Rocco Pagliarulo, al Corriere ha ricordato il suo primo lavoro come pescivendolo a Salerno. “Mi svegliavo anche alle quattro di mattina, se c’era il mercato. E quando uscivo incontravo i miei amici che tornavano dalla discoteca, che invidia. Ma con quei soldi mi sono prodotto il primo video, che in un mese ha fatto 40 mila visualizzazioni su YouTube e alla fine mi ha chiamato la Sony”.

Se si guarda indietro sa di essere stato fortunato “Tanti amici hanno preso una direzione sbagliata e hanno pagato con il carcere o con la vita. La strada avrebbe potuto inghiottire anche me, è stata dura, ma le difficoltà mi hanno dato forza, una marcia in più. La nostra era una famiglia umile ma pulita, di lavoratori. Mi ha salvato”.

Rocco Hunt: “Mi proposero di scrivere l’inno del Napoli”

Quando gli venne proposto di scrivere l’inno del Napoli, non se la sentì di accettare questa sfida: “Sarebbe stato un grandissimo onore ma era più giusto che lo facesse un napoletano doc, che se lo sente sulla pelle”.

Nella musica ha tanti amici: da Clementino e Gigi d’Alessio ma anche Jovanotti, fino a Geolier il fenomeno del momento. Ma una volta che smette di suonare, di cantare, Rocco torna a casa dalla sua famiglia.

La famiglia

Rocco, racconta ancora nell’intervista della sua famiglia. “Con Ada siamo amici dall’adolescenza, da quando lavoravo in pescheria. Siamo sposati da 6 anni, oddio no, da 7, se mi sente mi ammazza”. Come tutte le donne si è fatta desiderare, le sono stato appresso per due o tre anni. Poi, quando cominciava a cedere, mi sono fatto desiderare io. Ma ho resistito due mesi”.
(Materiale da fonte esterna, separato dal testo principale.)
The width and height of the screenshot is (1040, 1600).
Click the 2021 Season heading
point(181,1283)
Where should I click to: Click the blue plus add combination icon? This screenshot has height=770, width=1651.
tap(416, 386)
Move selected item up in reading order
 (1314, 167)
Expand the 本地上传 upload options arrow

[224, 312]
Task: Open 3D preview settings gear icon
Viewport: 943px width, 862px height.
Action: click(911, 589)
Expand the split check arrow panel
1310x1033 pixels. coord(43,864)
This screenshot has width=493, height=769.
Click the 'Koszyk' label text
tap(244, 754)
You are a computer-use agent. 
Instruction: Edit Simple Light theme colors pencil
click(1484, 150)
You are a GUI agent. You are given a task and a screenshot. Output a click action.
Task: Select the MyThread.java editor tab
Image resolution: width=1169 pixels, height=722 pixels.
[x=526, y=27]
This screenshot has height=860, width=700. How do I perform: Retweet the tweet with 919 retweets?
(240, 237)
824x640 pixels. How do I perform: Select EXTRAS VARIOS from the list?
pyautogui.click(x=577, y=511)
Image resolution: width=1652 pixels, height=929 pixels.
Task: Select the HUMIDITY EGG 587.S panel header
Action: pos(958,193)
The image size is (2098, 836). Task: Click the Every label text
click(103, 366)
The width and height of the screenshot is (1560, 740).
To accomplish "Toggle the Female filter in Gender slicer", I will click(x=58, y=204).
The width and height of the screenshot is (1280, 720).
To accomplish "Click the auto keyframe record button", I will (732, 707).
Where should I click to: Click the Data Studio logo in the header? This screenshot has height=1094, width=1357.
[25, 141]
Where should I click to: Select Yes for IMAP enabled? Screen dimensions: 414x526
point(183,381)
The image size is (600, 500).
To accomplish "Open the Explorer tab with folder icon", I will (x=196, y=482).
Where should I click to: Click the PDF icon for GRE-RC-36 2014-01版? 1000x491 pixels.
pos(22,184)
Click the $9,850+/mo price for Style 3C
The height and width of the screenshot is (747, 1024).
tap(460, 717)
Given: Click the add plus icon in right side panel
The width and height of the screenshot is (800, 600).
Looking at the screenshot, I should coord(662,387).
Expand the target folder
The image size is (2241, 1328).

Un amore che lo ha fatto diventare padre a 23 anni. Ed è felice di questo. “Sono fortunato. Giovanni detto Giò Giò a sei anni è un bambino sensibile, educato, per niente viziato, frequenta una scuola internazionale a Milano”. Deve solo imparare una cosa: “Non deve spoilerare le mie canzoni in classe. Lui è il mio primo tester…”.